> ЗАДАНИЕ A: Перепишите дословно ту часть записей ниже, что начинается строкой, содержащей «1920x1080 pixels.», и заканчивается строкой, содержащей «Action: coord(35,204)», включая обе крайние строки. Изображения в ответ не включайте.

> ФРАГМЕНТ ДОКУМЕНТА:
Идея «дороги» существовала в «Оливере Твисте» (путь Оливера в Лондон); путешествие было смысло— и идееобразующим элементом в «Мартине Чезлвите». Как уже отмечалось, Диккенс позаимствовал этот образ у романистов XVIII в. Путешествие давало ему возможность с легкостью вводить в повествование вставные забавные эпизоды; но постепенно, по мере развития его искусства, дорога становится дорогой внутреннего опыта, и ее конечной точкой является не смерть, а море жизни, море житейского опыта, эта непредсказуемая стихия, ориентироваться в которой может лишь тот, кто одолел долгие и тяжкие испытания.

> ЗАДАНИЕ B: У кого, согласно фрагменту о Диккенсе, писатель позаимствовал образ дороги?

> ИСХОДНЫЕ ДАННЫЕ:
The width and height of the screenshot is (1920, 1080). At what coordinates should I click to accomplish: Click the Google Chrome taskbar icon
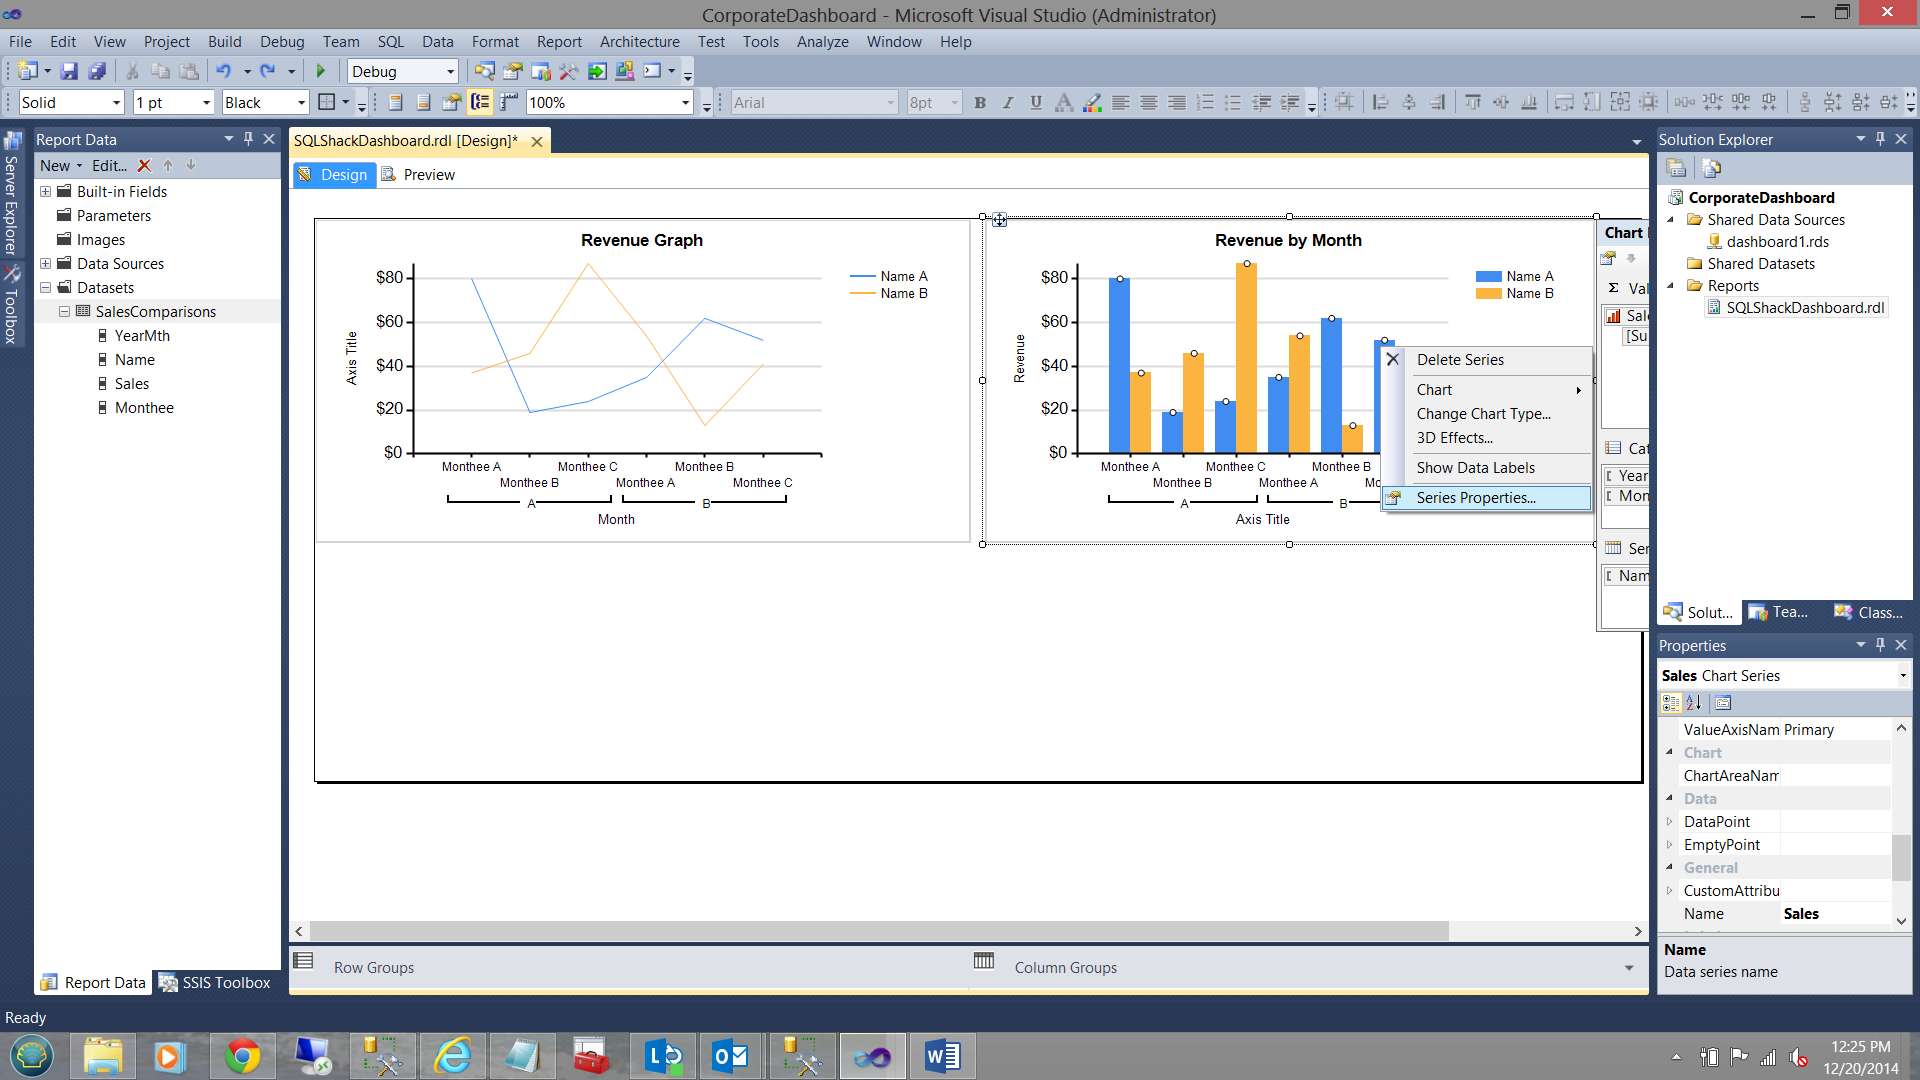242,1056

==

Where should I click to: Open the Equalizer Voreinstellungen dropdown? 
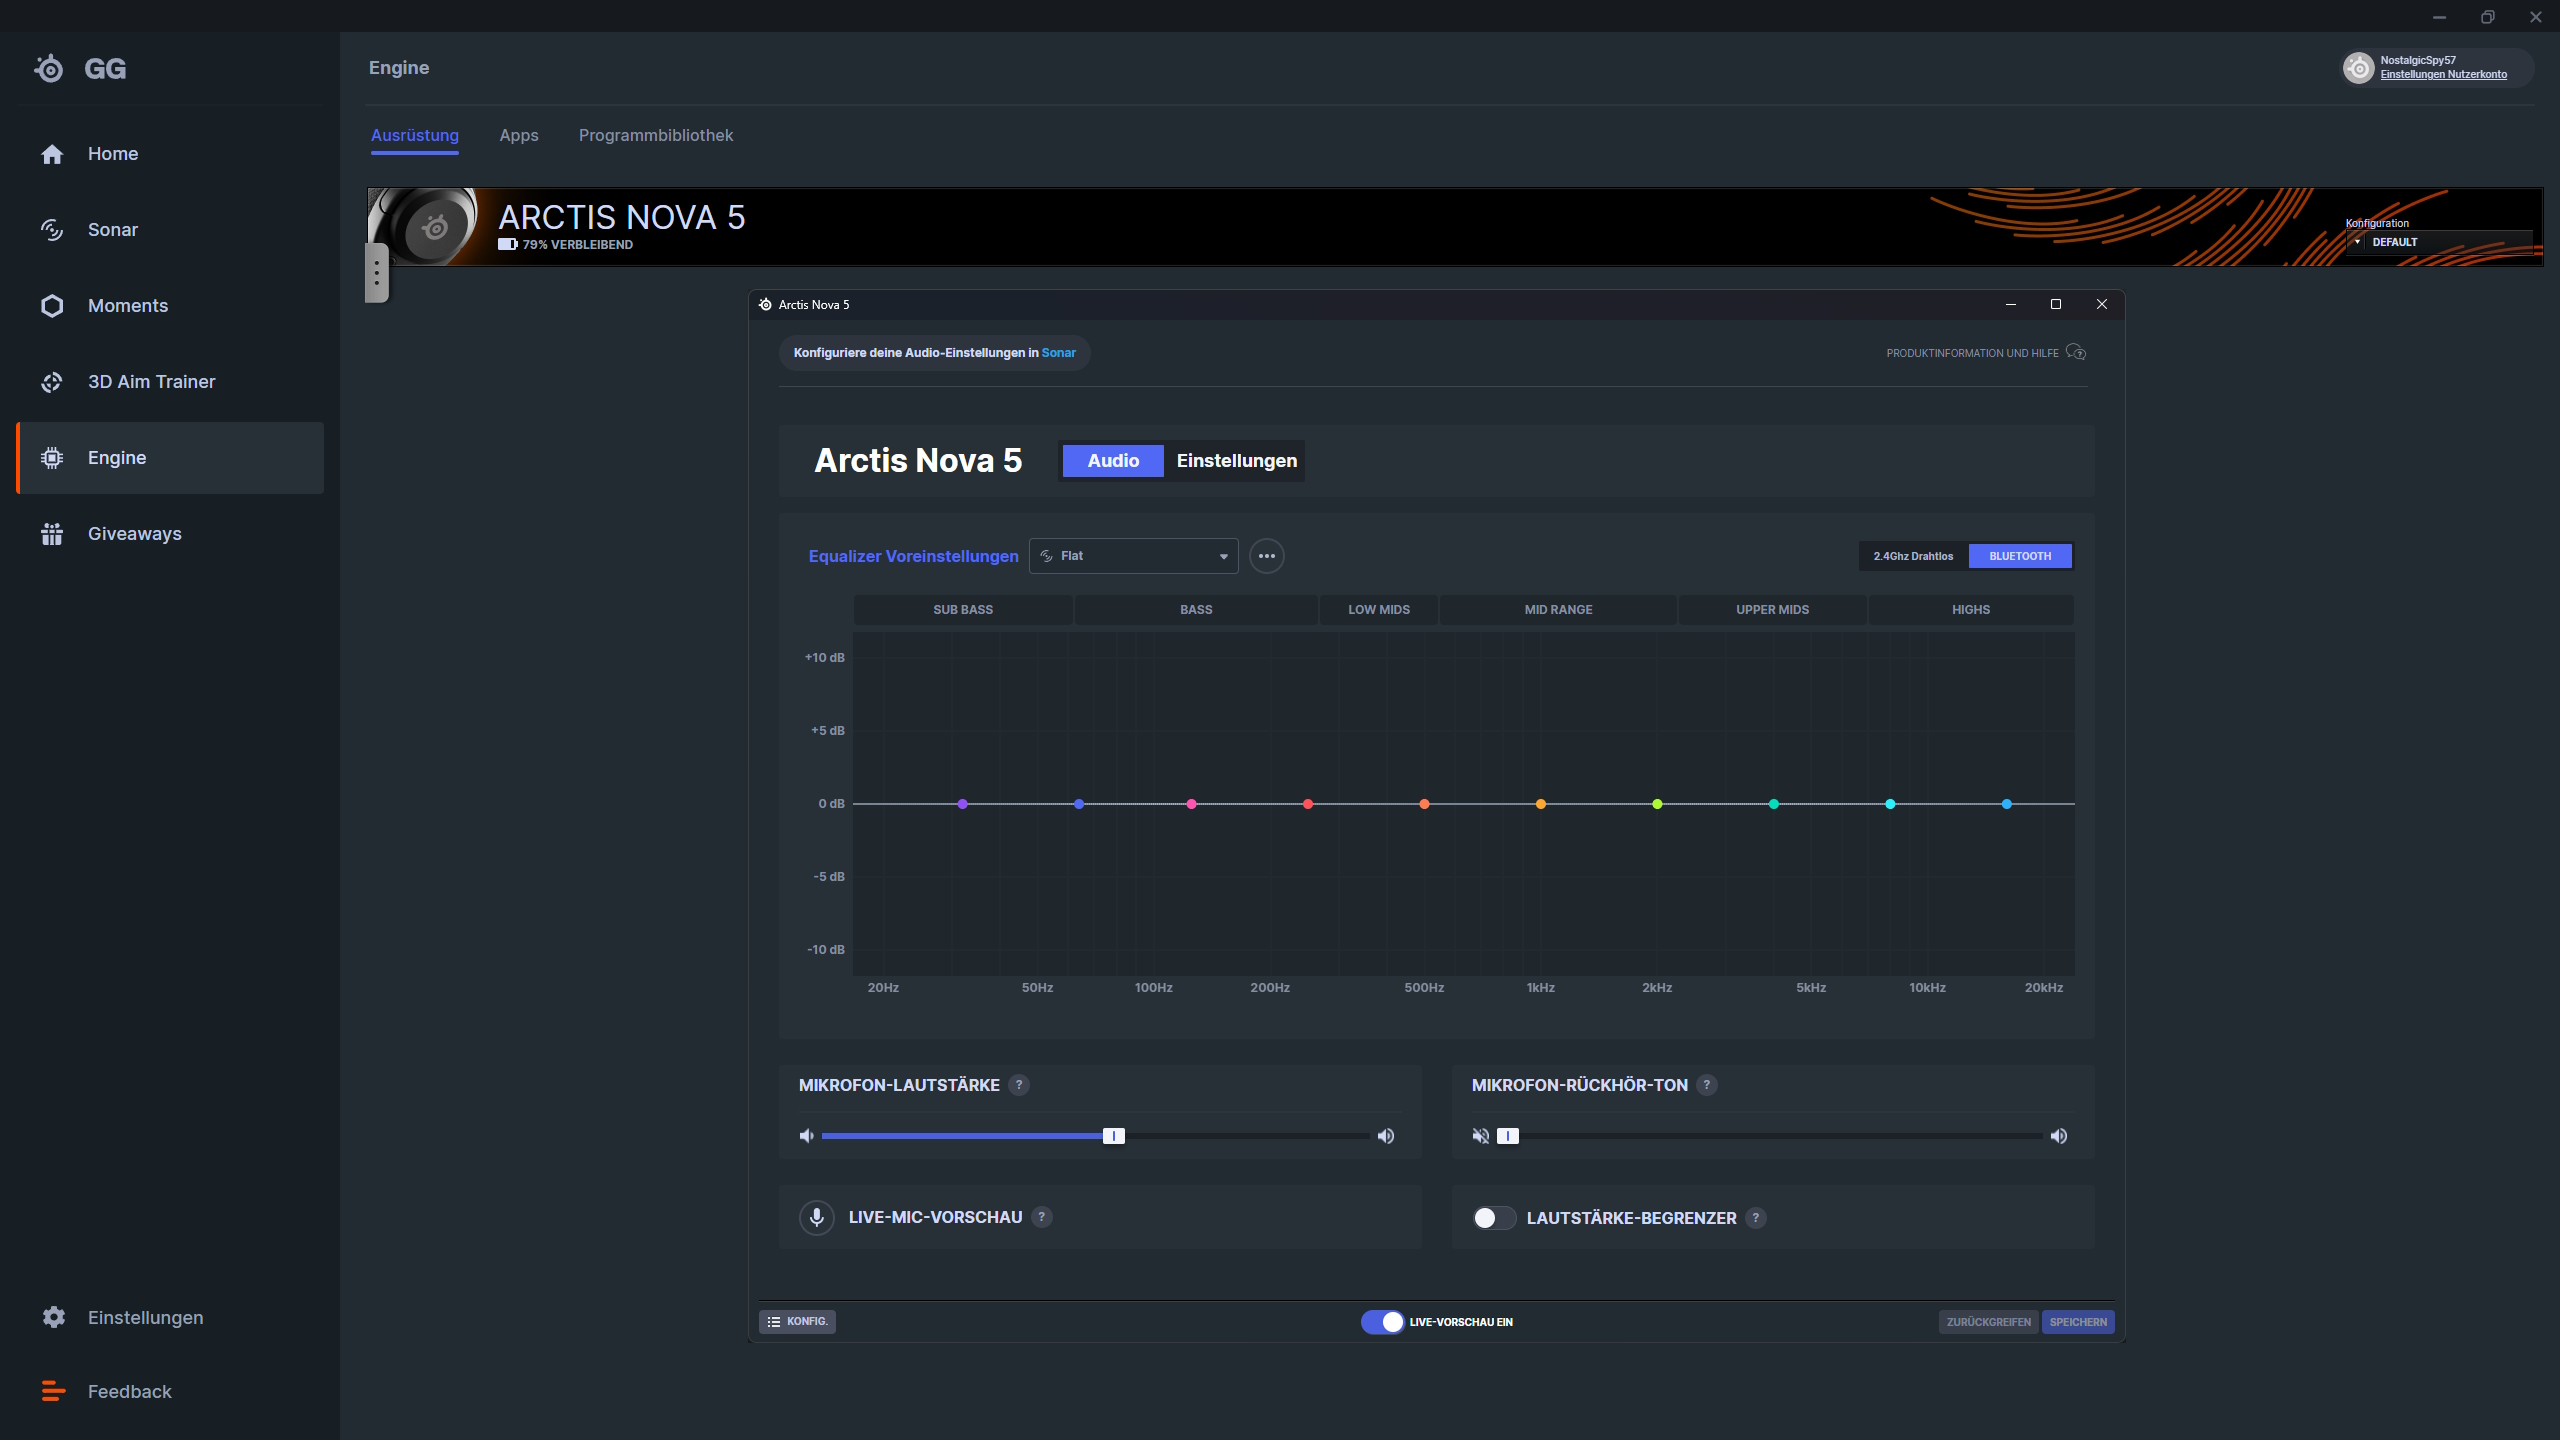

--

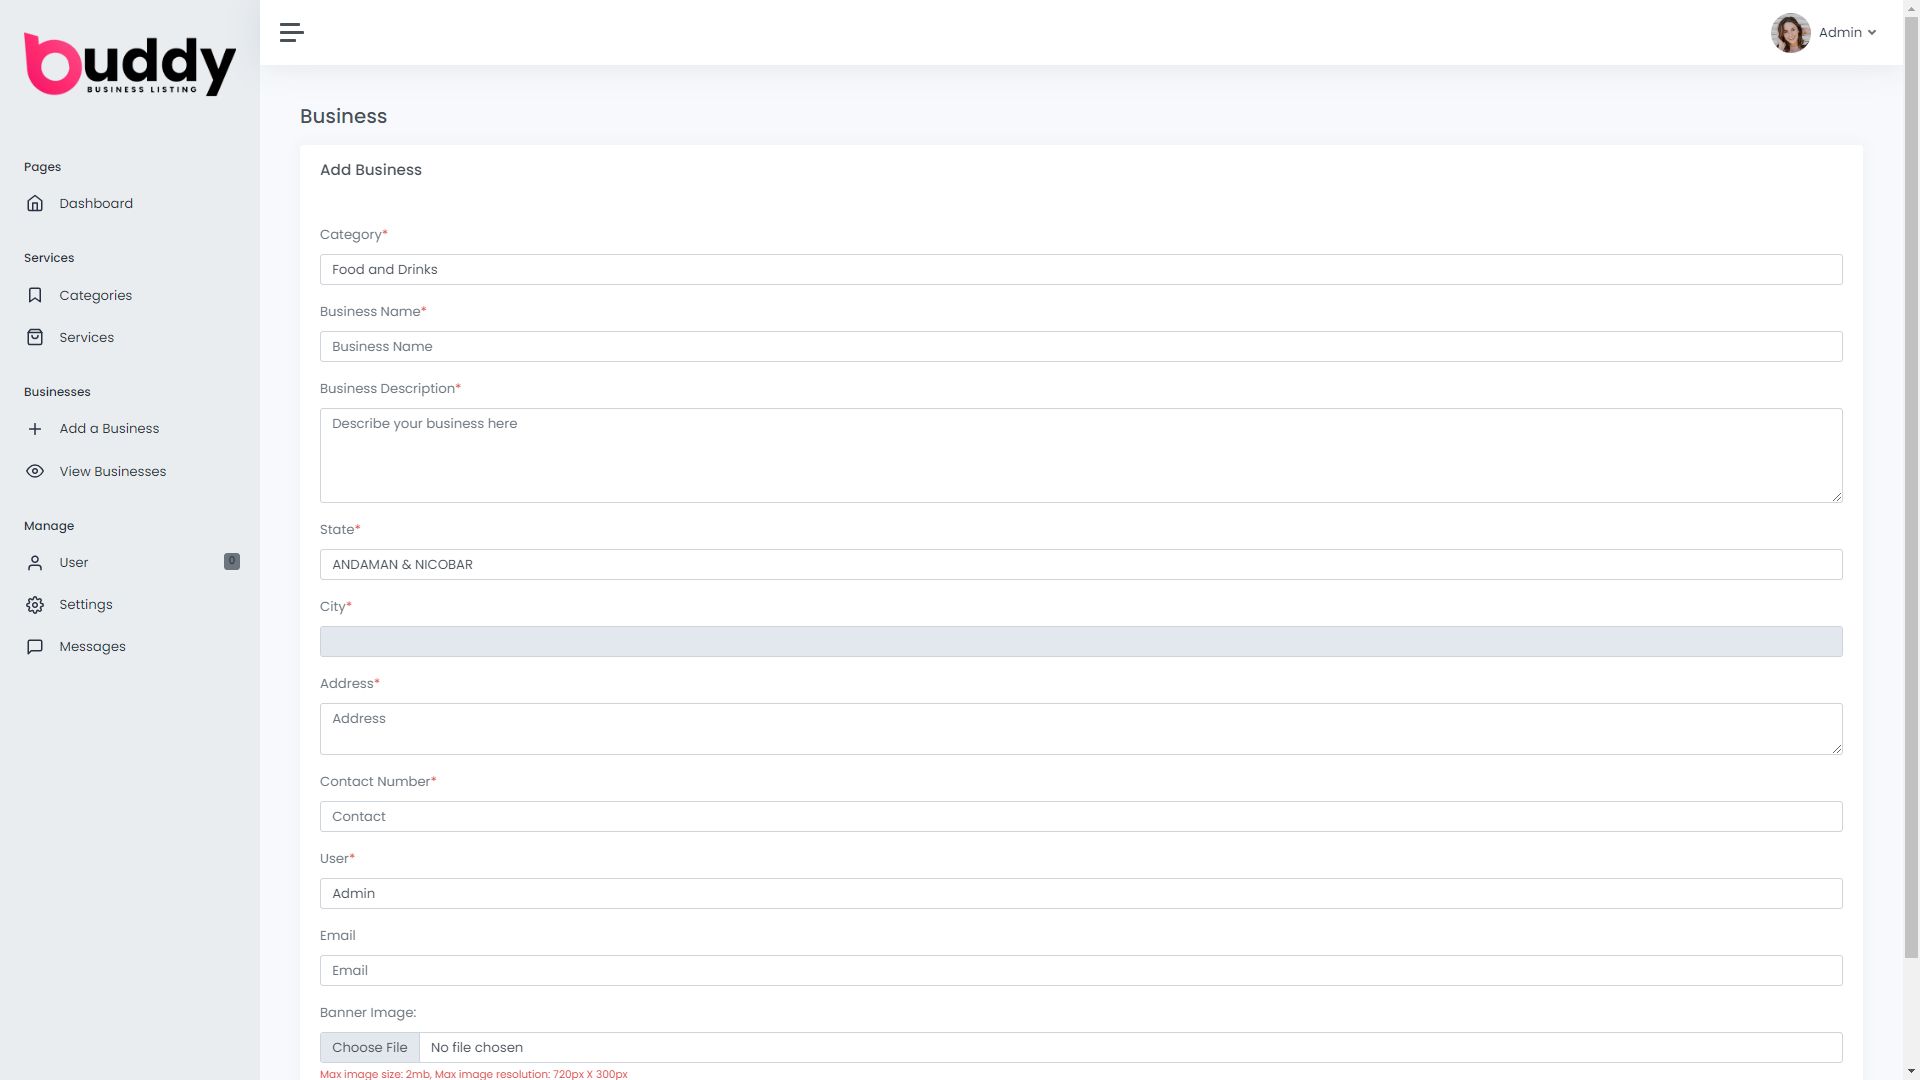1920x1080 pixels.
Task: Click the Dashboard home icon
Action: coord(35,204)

> РЕШЕНИЕ ЗАДАНИЯ A:
1920x1080 pixels.
Task: Click the Dashboard home icon
Action: coord(35,204)

> РЕШЕНИЕ ЗАДАНИЯ B: Диккенс позаимствовал этот образ у романистов XVIII века.